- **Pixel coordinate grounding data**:
Segment Open

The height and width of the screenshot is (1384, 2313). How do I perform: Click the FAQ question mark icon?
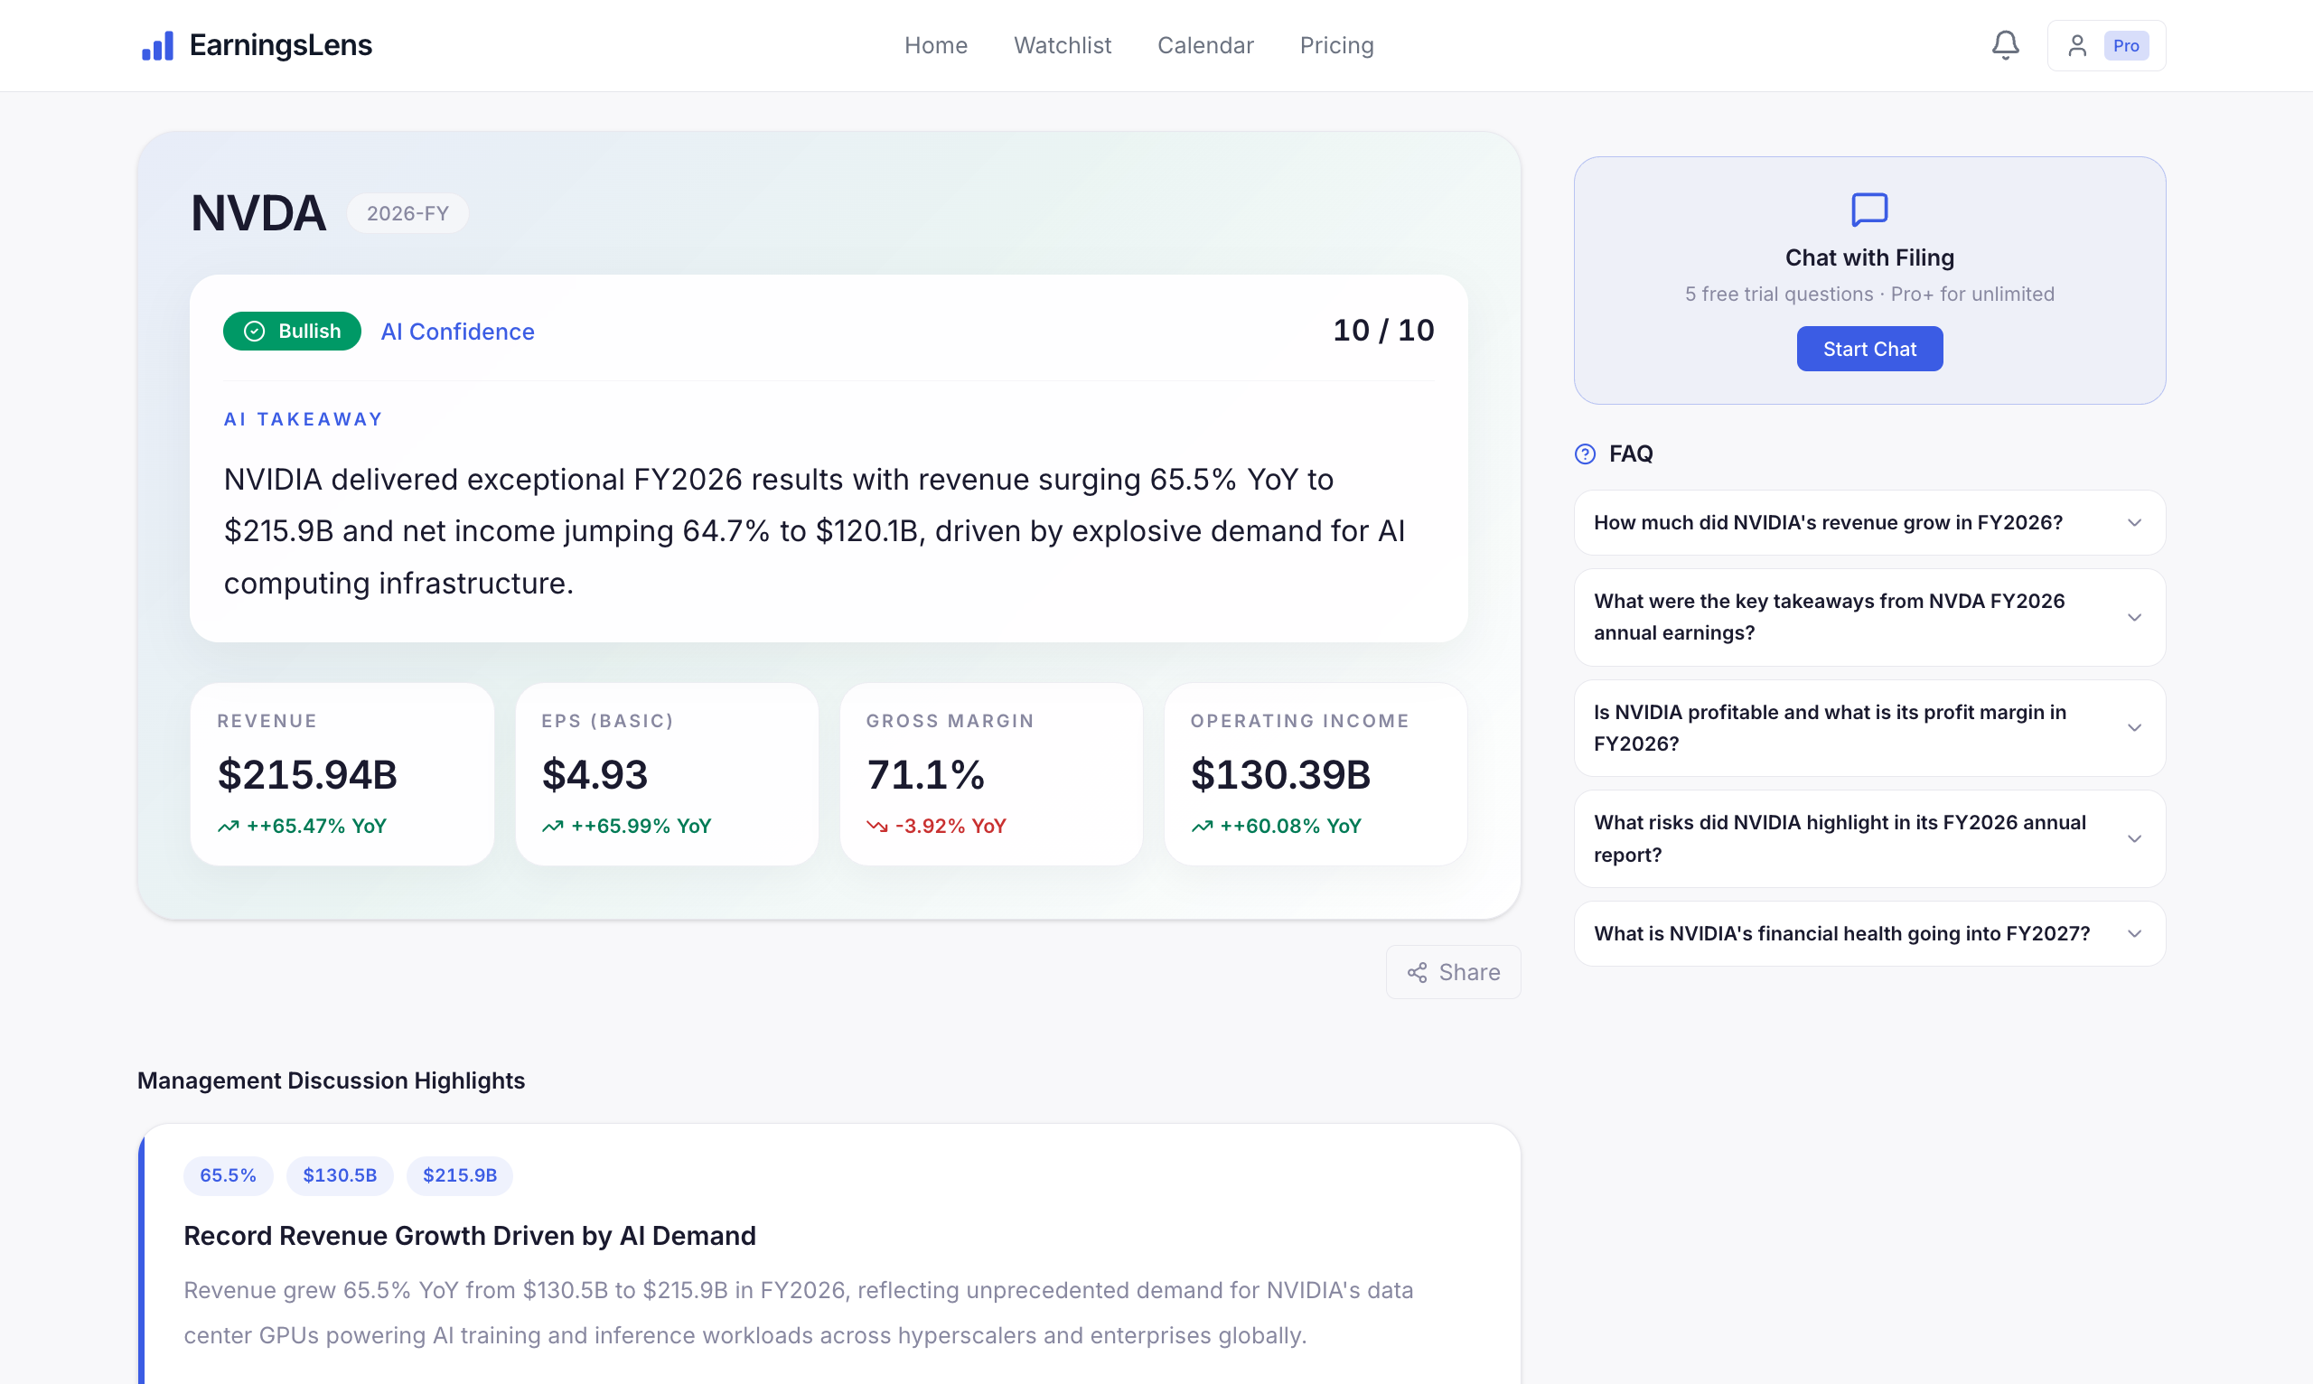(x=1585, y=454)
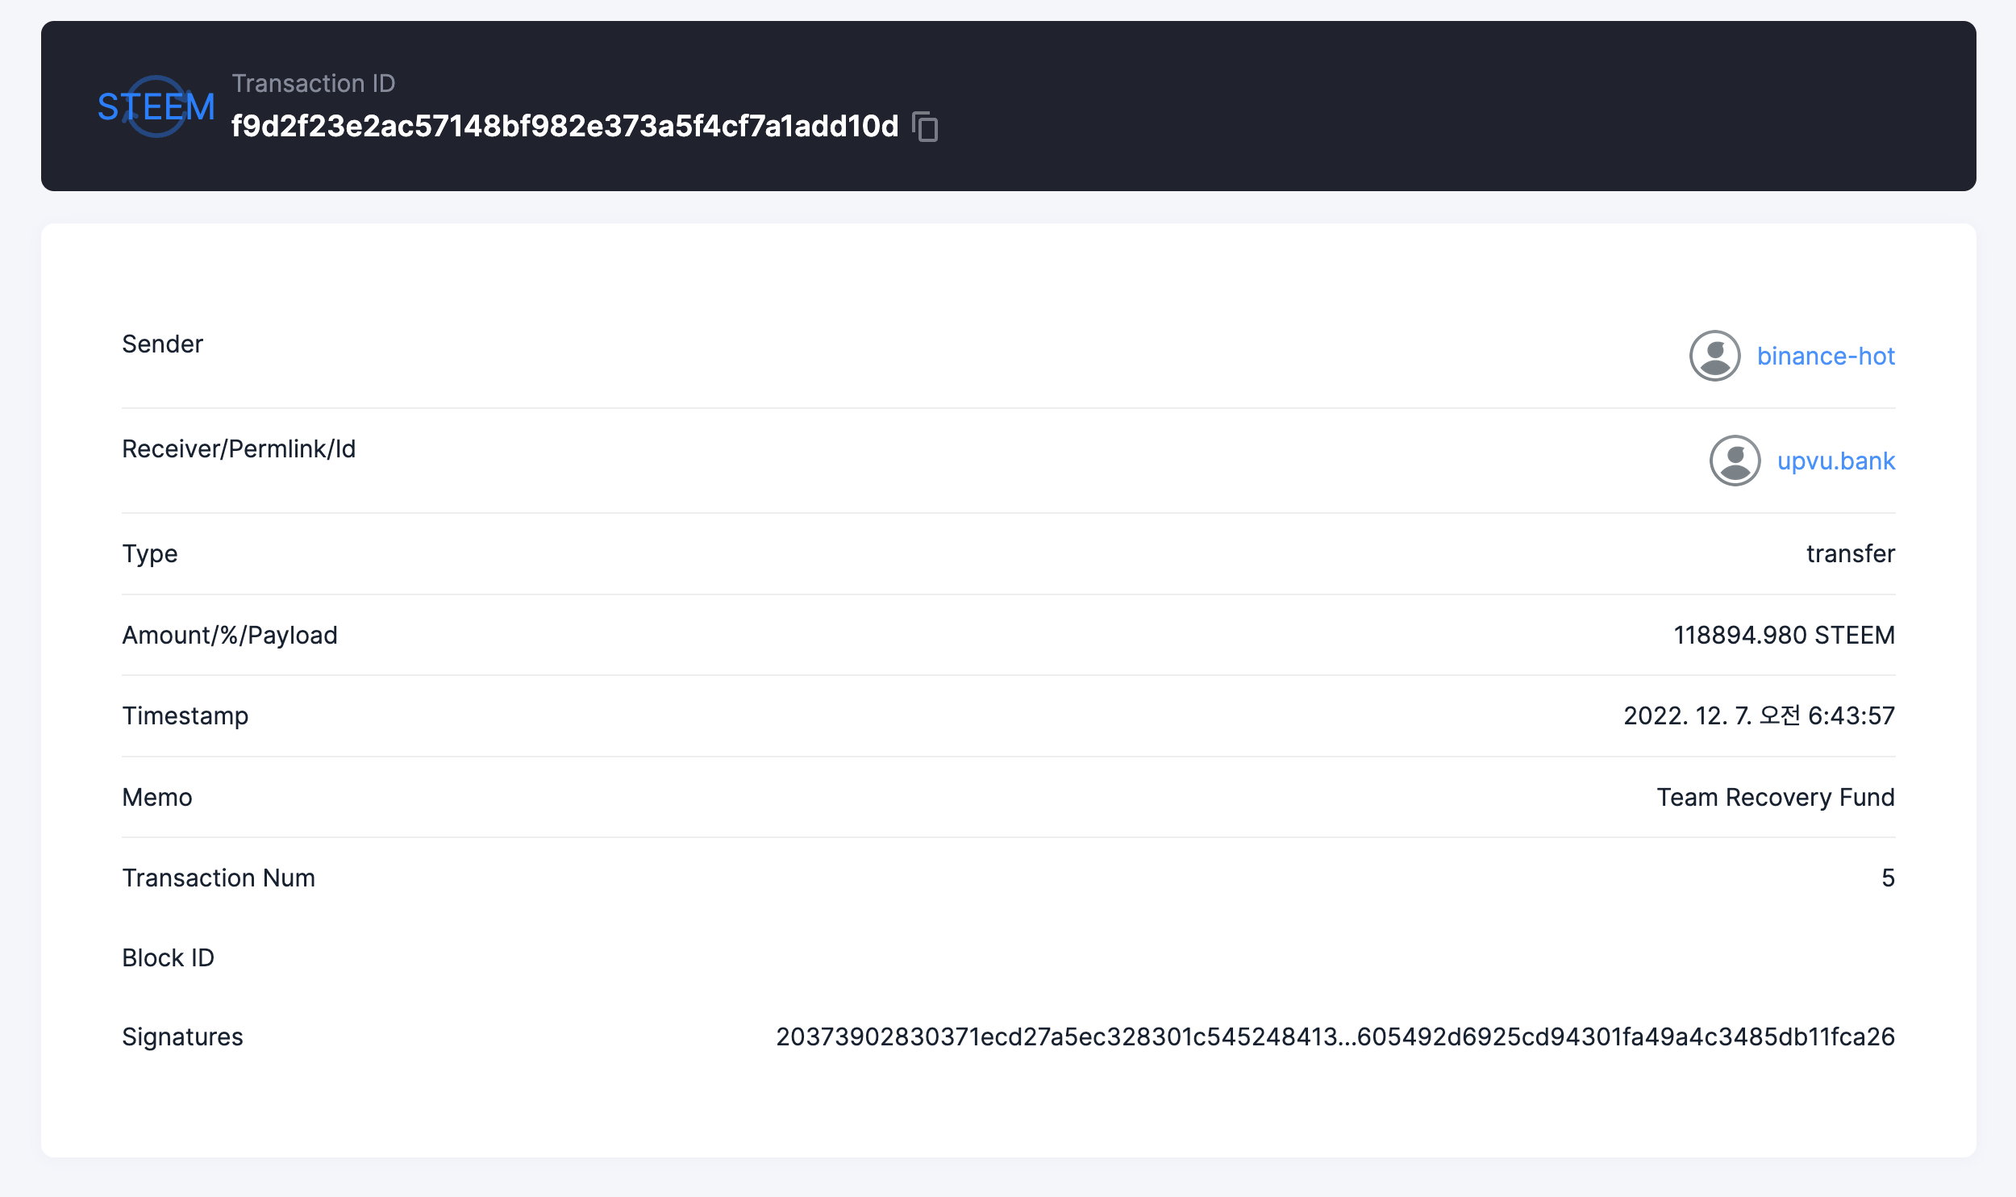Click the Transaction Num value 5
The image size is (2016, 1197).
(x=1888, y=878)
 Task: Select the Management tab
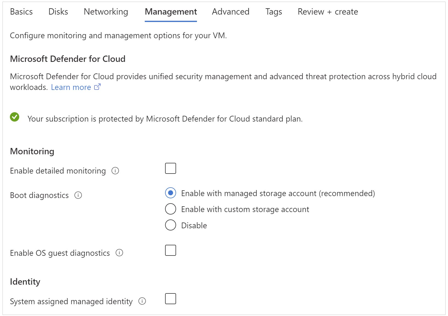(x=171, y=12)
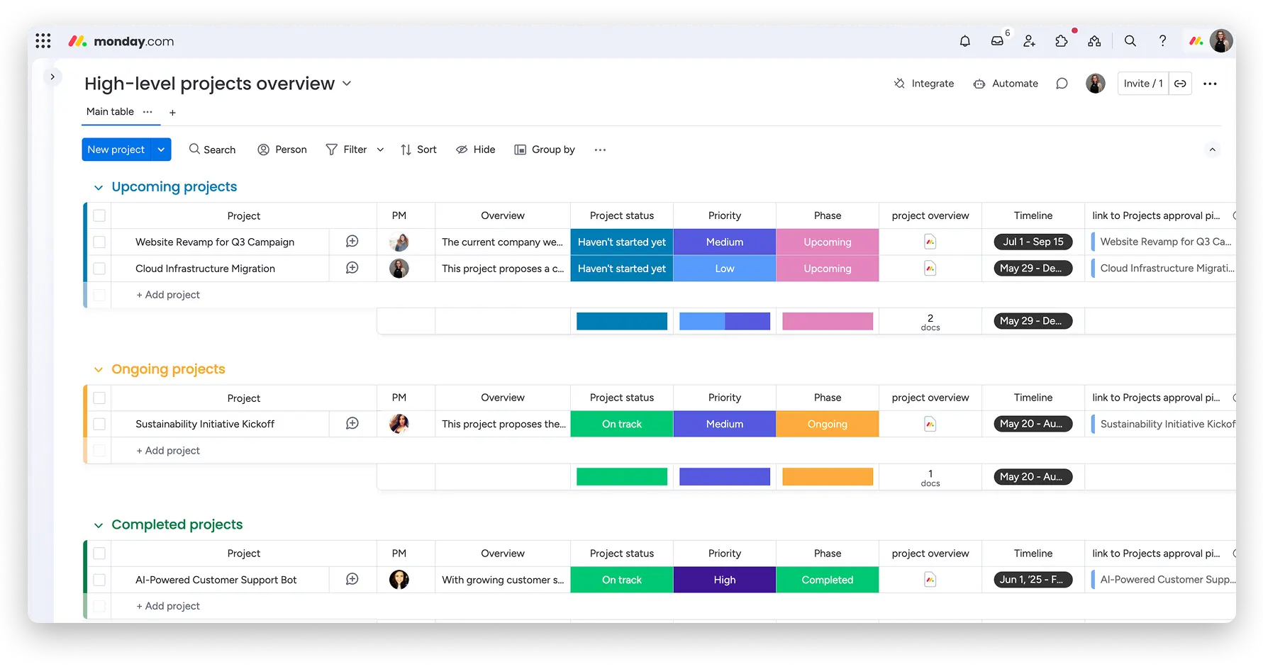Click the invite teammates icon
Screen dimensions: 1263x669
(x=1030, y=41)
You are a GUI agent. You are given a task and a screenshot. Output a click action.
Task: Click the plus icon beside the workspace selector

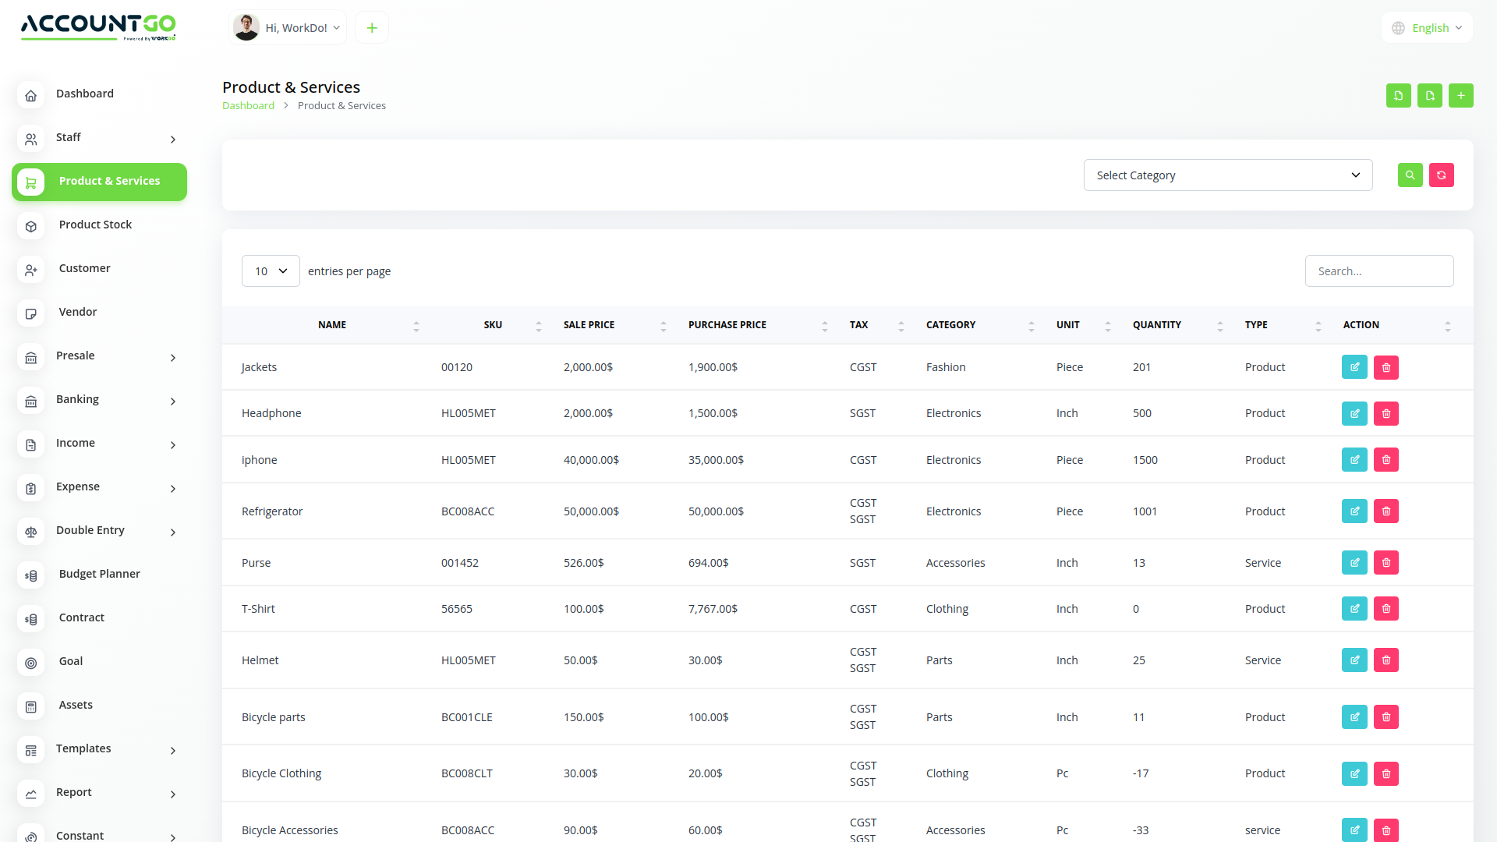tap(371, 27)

Segment Closed

- **Required action**: What is needed is a word-for-word restatement of the entries, minus any pictures.

- **Solution below**:
The height and width of the screenshot is (1384, 2313). How do I perform: Click the FAQ question mark icon?
(x=1585, y=454)
Click the Transaction Num value 5
The image size is (2016, 1197).
(x=1888, y=878)
 Task: Select the Management tab
(x=171, y=12)
Click the invite teammates icon
Screen dimensions: 1263x669
(x=1030, y=41)
You are a GUI agent. You are given a task and a screenshot. Output a click action.
Task: Click the plus icon beside the workspace selector

tap(371, 27)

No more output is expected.